Enrico Currò, la Repubblica 29/12/2012, 29 dicembre 2012
L’ESILIO DI UNA BANDIERA “CHE AMAREZZA VEDERE IL MILAN SENZA MAGIA”
[Maldini: “Io escluso, ma indipendente”] –
MILANO
Dal cancello della casa di Paolo Maldini, quando c’è la partita, si vede la processione diretta a San Siro. Oggi non è giorno di partita e nel salone bianco l’imprenditore Maldini parla di calcio con amore intatto e senza malinconia, mentre i figli Christian e Daniel s’affacciano a salutare. È un uomo soddisfatto di se stesso e della propria famiglia: non ha bisogno del calcio per vivere.
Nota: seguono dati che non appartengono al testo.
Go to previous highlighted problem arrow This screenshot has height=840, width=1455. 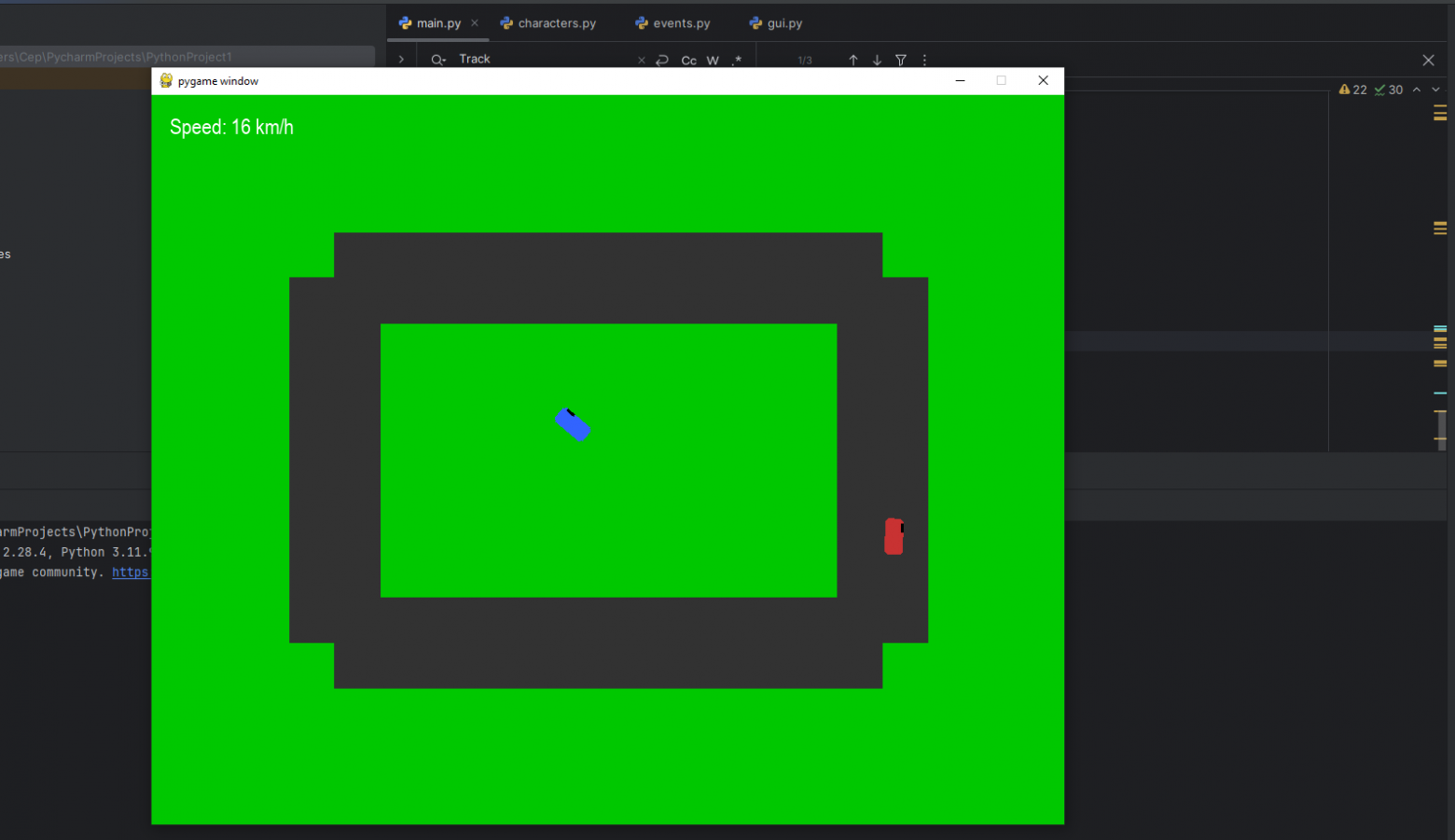click(x=1416, y=90)
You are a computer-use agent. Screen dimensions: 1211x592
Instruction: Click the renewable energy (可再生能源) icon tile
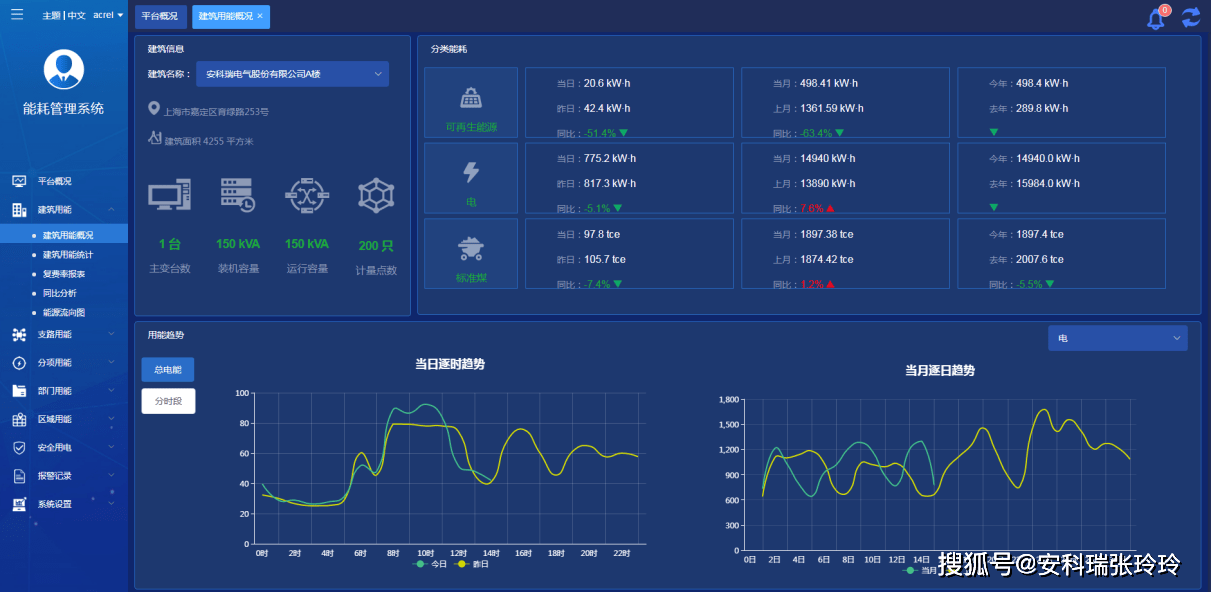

È assai più probabile che il calcio italiano, in crisi tecnica e etica, abbia bisogno di lui. Invece, tre anni e mezzo dopo l’addio, continua lo spreco di un fuoriclasse che gli altri ci invidiano anche per l’intelligenza e l’immagine.
Maldini, è vero che lei si candiderà nel partito di Berlusconi?
«Assolutamente no. Berlusconi, dopo la festa per i 25 anni di presidenza, non l’ho mai più visto, né sentito. E comunque la politica non è una mia aspirazione».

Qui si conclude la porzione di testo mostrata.